Idea: Work on sympy.physics.secondquant in the following areas:
- Refactor to use the new assumptions system.
- Refactor to use the stuff in sympy.physics.quantum.
- Implement Wick's theorem for Bosons, including the macroscopic population of the ground states.
- Density matrices.
- Time evolution.
- Various approximations, such as perturbation theory, Hartree-Fock, time-dependent Hartree-Fock, Hartree-Fock-Bogoliubov, etc.
- Implement new functions for simplifying products of second quantized operators in different ways (such as moving an annihilation operator R).
- Rating: (hard)
Symbolic classical mechanics in SymPy (sympy.physics.mechanics)
- Develop code output classes to interface with KanesMethod and LagrangesMethod classes. Generated code should be able to directly be run/compiled and perform a numerical integration of the equations of motion and produce time history of states.
- Common subexpression elimination (cse) takes a long time (>1 hour) to run on systems of equations that are derived in a very short period of time (< 1 minute). This needs to be improved. See item regarding common subexpression elimination above.
- Generating animations of mechanical systems quickly and easily would be quite useful for understanding the behavior of these systems. Identify a long term stable solution (pyglet, PyOpenGL, vtk, mayavi?) for generating animations in python, and designing nice interfaces between the existing sympy.physics.mechanics classes to this solution.
- IPython extensions to use mprint or mlatex printing by default.

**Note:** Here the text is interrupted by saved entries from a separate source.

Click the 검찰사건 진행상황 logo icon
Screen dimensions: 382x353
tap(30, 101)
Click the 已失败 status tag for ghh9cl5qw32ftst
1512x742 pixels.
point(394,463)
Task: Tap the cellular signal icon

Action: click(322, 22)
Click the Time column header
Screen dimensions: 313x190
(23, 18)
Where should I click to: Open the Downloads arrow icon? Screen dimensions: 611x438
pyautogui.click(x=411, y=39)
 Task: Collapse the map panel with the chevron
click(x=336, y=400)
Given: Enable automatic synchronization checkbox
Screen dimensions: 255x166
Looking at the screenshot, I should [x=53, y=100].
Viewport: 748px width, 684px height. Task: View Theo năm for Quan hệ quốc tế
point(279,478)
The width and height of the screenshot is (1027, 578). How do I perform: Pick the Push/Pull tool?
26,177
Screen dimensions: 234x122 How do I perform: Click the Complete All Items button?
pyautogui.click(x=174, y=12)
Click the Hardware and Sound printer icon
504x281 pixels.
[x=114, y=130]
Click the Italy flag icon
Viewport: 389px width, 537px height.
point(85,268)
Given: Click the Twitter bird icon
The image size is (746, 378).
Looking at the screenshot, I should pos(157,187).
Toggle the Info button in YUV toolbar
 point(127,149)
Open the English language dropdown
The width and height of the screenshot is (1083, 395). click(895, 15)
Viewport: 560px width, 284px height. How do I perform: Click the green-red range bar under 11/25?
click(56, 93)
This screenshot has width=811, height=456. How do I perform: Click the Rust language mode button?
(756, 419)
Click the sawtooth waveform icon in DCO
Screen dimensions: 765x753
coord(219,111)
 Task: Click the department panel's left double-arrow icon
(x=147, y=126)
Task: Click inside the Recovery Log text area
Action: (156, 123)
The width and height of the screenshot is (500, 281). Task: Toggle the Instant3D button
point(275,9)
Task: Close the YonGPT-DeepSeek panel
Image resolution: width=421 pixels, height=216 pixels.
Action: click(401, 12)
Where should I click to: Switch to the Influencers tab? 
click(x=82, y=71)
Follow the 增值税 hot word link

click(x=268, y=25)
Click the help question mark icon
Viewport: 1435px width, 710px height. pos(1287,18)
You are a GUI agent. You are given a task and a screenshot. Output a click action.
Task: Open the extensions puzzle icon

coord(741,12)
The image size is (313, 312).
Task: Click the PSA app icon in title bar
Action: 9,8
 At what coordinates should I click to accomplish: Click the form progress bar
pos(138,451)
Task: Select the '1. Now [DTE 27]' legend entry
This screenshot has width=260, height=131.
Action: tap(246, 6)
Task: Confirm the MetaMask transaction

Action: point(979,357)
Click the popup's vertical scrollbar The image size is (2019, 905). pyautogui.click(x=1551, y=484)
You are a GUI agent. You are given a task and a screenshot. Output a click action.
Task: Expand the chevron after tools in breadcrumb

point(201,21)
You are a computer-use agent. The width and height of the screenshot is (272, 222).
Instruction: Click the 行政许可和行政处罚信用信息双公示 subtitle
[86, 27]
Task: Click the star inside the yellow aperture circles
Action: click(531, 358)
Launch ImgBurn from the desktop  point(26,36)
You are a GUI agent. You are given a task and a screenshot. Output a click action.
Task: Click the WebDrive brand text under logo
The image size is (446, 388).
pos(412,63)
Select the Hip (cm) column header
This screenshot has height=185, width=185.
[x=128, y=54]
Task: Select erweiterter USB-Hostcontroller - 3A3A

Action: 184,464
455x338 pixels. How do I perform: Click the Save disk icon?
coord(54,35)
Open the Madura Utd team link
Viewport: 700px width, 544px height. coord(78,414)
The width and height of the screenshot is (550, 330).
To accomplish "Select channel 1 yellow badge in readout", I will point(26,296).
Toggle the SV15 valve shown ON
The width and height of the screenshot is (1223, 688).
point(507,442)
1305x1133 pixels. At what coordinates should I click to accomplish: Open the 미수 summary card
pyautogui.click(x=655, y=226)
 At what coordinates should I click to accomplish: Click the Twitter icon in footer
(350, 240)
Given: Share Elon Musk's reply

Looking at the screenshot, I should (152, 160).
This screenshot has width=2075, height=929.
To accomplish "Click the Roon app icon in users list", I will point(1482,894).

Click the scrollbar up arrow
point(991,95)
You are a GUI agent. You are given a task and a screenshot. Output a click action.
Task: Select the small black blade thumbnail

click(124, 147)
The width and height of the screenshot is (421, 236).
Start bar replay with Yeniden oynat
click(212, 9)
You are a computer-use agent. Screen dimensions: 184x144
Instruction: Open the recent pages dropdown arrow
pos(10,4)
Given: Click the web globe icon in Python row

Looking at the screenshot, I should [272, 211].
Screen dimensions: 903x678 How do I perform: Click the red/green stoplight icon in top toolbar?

- Implementing a NDSovle function and an InterpolatingFunction class for numerically solving differential equations within SymPy.
Detailed subprojects in Computer Science, Infrastructure, GUIs and Graphics
SymPy subprojects related to GUIs and user interaction
SymPy Live and SymPy Gamma (on Google App Engine)
WolframAlpha recently released a big update. You can now pay them and get a bunch of features. They also do things like save your search history.
Right now, our competition to WolframAlpha is SymPy Live (http://live.sympy.org/), but this works a little differently. SymPy Live is an exact duplicate of the console version of SymPy, running on the App Engine, but WolframAlpha tries to be smart about what the user wants. A while back, Ondřej whipped up a thing called SymPy Gamma (http://gamma.sympy.org/), which is a little closer to WolframAlpha.
The GSoC project would be to improve one or both of these projects. SymPy Gamma could be improved a lot, by making it more intelligent about what output it produces for different inputs, making it parse expressions that aren't given in exact SymPy syntax, making it produce plots, perhaps replacing the notebook with an IPython notebook. SymPy Live could use a lot of the same features.
Many of these things should be implemented in SymPy and simply called from the web applications, for example, improved parsing for SymPy Gamma. Look at Mathics (http://www.mathics.org/) for inspiration.
Mobile app for iOS and/or Andriod
Write a mobile app for Android and/or iOS. Other app developers have already demonstrated that it's possible to run SymPy natively on both of these operating systems. The project would be to write an app that gives a nice interface to it. One thing that could be done would be to make a soft keyboard that is conducive to math input (similar to what WolframAlpha has for their mobile apps). If there are issues with running SymPy on the device itself, we could make the app to just be a nice interface to SymPy Live/Gamma. Perhaps it would be best to start doing this, and then once you have a nice interface, to work on running SymPy itself.
An idea relating to soft keyboards: let people design their own keyboards, with each key showing some Unicode text, and running Python code on the input. Then, create some site (on the App Engine for example) where we can let people submit their keyboards and review them, and download other people's keyboards.
NOTE: If you want to do this project, you MUST discuss it with us first, so that we can be sure that we have a mentor.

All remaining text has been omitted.